Carnegie Mellon University
July 09, 2024

Carl Kubler Receives Luce/ACLS Early Career Fellowship

By Stefanie Johndrow

Stefanie Johndrow

Carnegie Mellon University’s Carl Kubler has been named one of 14 Luce/American Council of Learned Societies (ACLS) Early Career Fellows in China Studies. An expert on modern China and peoples of Chinese descent, Kubler is an assistant professor in Dietrich College of Humanities and Social Sciences’ Department of History.

Kubler’s project, “Beyond Conflict: Global Trade and Everyday Relations Between China and the West, 1780-1860,” examines the history of trade and grassroots relations among Chinese people, Europeans and Americans on the South China Coast in the decades surrounding the first Opium War (1839 to 1842). This project will culminate in a book and is based on Kubler’s doctoral dissertation, which won the 2022-2023 World History Association Dissertation Prize for the best dissertation in world, global or transnational history.

“I’m looking forward to the opportunity to conduct further archival research in Macao and Taiwan with the support of the Luce/ACLS Early Career Fellowship,” Kubler said.

Through a bottom-up reassessment of the daily lives and incentives of merchants, sailors, interpreters, coolies, cooks, sex workers and other individuals, Kubler pushes back against traditional narratives of Sino-Western conflict and shows that active transnational problem-solving and cooperation, not conflict, were in fact the norm. By highlighting these processes of negotiation and relationship building, this research revises scholarly understandings of 19th-century China and offers a more sensitive understanding of how people from different parts of the world engaged across cultural and national divides.
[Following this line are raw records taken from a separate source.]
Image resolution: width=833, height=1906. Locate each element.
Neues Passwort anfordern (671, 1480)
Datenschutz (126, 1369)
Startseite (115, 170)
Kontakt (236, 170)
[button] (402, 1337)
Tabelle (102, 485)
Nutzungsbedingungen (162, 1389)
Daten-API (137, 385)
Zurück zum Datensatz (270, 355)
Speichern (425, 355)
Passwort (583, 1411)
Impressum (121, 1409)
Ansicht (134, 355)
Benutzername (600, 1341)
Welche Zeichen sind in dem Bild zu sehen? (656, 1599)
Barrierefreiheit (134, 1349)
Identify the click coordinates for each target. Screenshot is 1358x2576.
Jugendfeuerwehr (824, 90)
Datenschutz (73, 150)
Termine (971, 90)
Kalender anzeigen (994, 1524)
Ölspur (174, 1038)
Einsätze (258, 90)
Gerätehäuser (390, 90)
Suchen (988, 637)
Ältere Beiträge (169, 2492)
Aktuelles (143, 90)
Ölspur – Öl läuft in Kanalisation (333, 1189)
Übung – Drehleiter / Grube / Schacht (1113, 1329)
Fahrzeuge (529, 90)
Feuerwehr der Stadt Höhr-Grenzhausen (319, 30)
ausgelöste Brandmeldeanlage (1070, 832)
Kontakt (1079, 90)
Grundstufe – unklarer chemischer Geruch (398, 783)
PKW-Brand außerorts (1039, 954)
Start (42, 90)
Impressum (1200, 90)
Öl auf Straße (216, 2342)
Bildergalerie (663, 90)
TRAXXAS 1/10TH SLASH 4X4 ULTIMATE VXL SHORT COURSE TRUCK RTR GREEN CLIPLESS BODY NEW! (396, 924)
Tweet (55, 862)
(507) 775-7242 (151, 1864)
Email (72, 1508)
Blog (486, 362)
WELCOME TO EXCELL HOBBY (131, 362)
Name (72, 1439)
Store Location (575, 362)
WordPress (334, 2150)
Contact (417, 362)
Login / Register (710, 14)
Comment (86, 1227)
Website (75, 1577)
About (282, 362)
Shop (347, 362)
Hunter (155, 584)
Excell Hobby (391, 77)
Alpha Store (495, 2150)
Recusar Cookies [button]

“Beyond Conflict” marks the third time that Kubler’s work is receiving support from the Henry Luce Foundation and ACLS. He previously received a Mellon/ACLS Dissertation Completion Fellowship in 2021 and Henry Luce Foundation/ACLS Program in Chinese Studies Predissertation Summer Travel Grant in 2017. 

Kubler received his Ph.D. in history from the University of Chicago in 2022 and his bachelor’s degree from Yale University. He joined CMU’s faculty in 2023.